My anxiety was through the roof and I was trying so hard to hide it and mask it from the rest of the team. Finally about two months after the OIS I told the team what I had been dealing with and that I was gonna take another 30 days off to try and get my head right. The team to my surprise did not judge me and were amazing with their love and support.
Coming to the end of that second 30 days off period I was really trying to contemplate what was best for my mental health and my family and I was really struggling with whether or not I could go back to work. At the end of the 30 days I wasn’t ready and I had the therapist extend my time off. During that extension my therapist told me about a study a clinic was doing with first responders and ketamine infusions. She told me she felt very strongly that I should take part in the study. I initially was a little stubborn and fought her on it, but in the end trusted her that it would be good for me. I took part in the 2-week study, where I had a total of 6 ketamine infusions. It was amazing and helped me push through on some of the areas I was really struggling with. It helped me to sleep, it helped me to process some of the hard calls that I was still struggling with. It also gave me clarity. I had spent 20 years being a cop and 13 of those years on the SWAT team, and I knew I was done, I knew I couldn’t do it anymore.

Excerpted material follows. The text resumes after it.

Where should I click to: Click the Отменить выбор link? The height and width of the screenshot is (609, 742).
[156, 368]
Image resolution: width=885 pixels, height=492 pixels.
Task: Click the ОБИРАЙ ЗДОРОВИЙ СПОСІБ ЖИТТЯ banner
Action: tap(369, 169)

I have been diagnosed with Chronic PTSD, and I am ok with that. I have good days and I have bad days. When the bad days come, I have learned tools to help me cope. I have learned that it is OK to not be OK. I have learned that although there is a negative stigma, it is not weakness to seek help. I have learned that it takes a lot more courage and strength to get help than to not get help. I have learned there are lots of other first responders who have felt what I have felt and we can support each other and help lift each other. I have learned that my life is worth living for.